44] Must we become a bio-tech nation?

Must we become a bio-tech nation?
Azly Rahman
Oct 24, 05 3:57pm


The brand name for the current administration, besides ‘Towering Malays’ is ‘Bio-Tech Malaysia’. This is to give a brand new national-ideological identity to replace the previous regime’s economic branding in the name ‘Info Tech’ Malaysia, symbolically architectured in the landscape of the Multimedia Super Corridor (MSC).

But are we generating public discourse on the issue of technology and social change, and inquire into the fundamental nature of technology as a shaper and reformer of social relations of production? Have we carefully analysed who the global owners of the means of developing, deploying, and domesticating technology are, and who benefits from the ‘glocalisation’ of high-tech, at the expense of those at the receiving end?

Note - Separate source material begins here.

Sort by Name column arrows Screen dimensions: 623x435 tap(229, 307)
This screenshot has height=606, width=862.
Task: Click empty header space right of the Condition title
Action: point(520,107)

Do we understand the ‘scientistic’ or ‘pseudo-scientistic’ language of this new wave in economic development? What do these new names, for instance, of ‘designer-genes of agro-business’ crops mean to the farmer in Sik, Kedah or Tambun Tulang, Perlis? How do they participate in the dialogue that will impact their livelihood? Will they remain as vulnerable and as silent as they have been, since the times of the Malay feudal economic system hundreds of years before the advent of Bio-Tech Malaysia?

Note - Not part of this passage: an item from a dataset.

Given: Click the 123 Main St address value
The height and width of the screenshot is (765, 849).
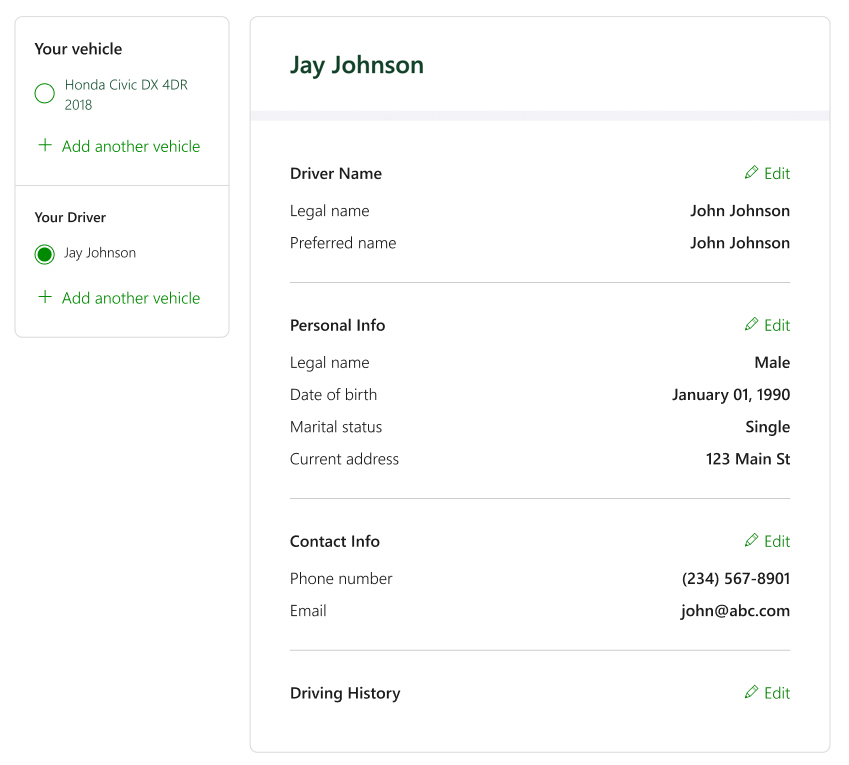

Are we not aware of the stories of how genetically-altered crops are a threat to the environment? Do we no study reports coming from the advanced nations concerning the ethics of bio-technology? Are members of the proposed International Advisory Panel wise enough to see into the Malaysian future? Can they predict what will happen when a nation embraces the ideology of technological determinism, such as in the case of large scale transformations in the past: agricultural economies of scale, industrialisation, high-tech informational industries, and now bio-technology?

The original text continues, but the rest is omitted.